▶ Reading passage:
┏━━

On August 15, 1990, Saint Pope John Paul II promulgated Ex Corde Ecclesiae ("Ex Corde"), (1) literally, "From the Heart of the Church," an apostolic constitution about Roman Catholic colleges and universities. By definition, apostolic constitutions address important matters concerning the universal Church. (2) Ex Corde created a tempest in a teapot for academicians by requiring Roman Catholics who serve on faculties in theology, religious studies, and/or related departments in Catholic institutions of higher education to obtain a Mandatum, or mandate, from their local bishops, essentially a license certifying the faithfulness of their teaching and writing in terms of how they present the magisterial position of the Church. (3)

┗━━

▶ Supplied material:
┏━━

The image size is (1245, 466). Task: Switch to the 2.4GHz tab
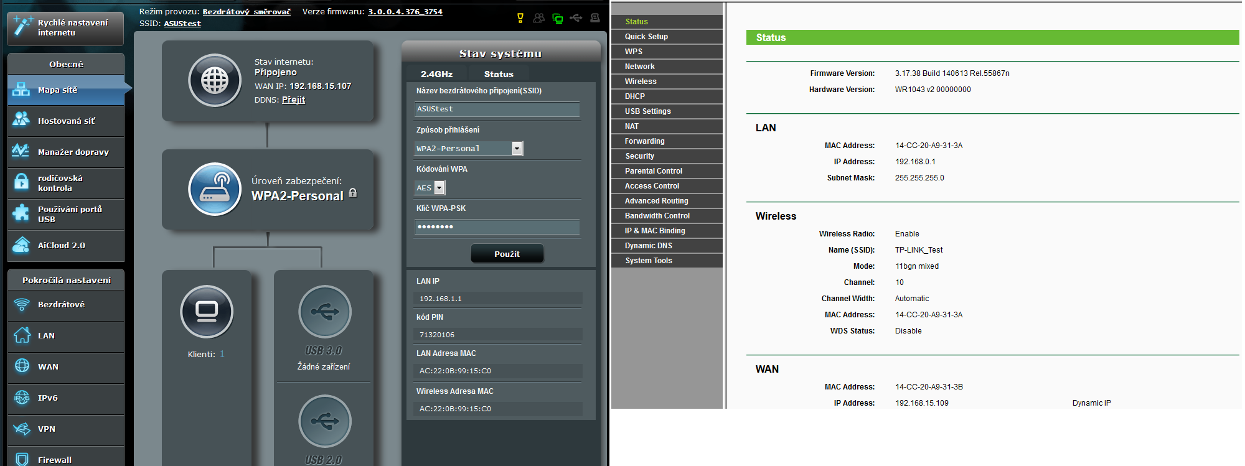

┗━━

▶ Problem to solve: In the passage on Ex Corde Ecclesiae, from whom must the Catholic faculty members it describes obtain a Mandatum?

▶ Solution: They must obtain it from their local bishops.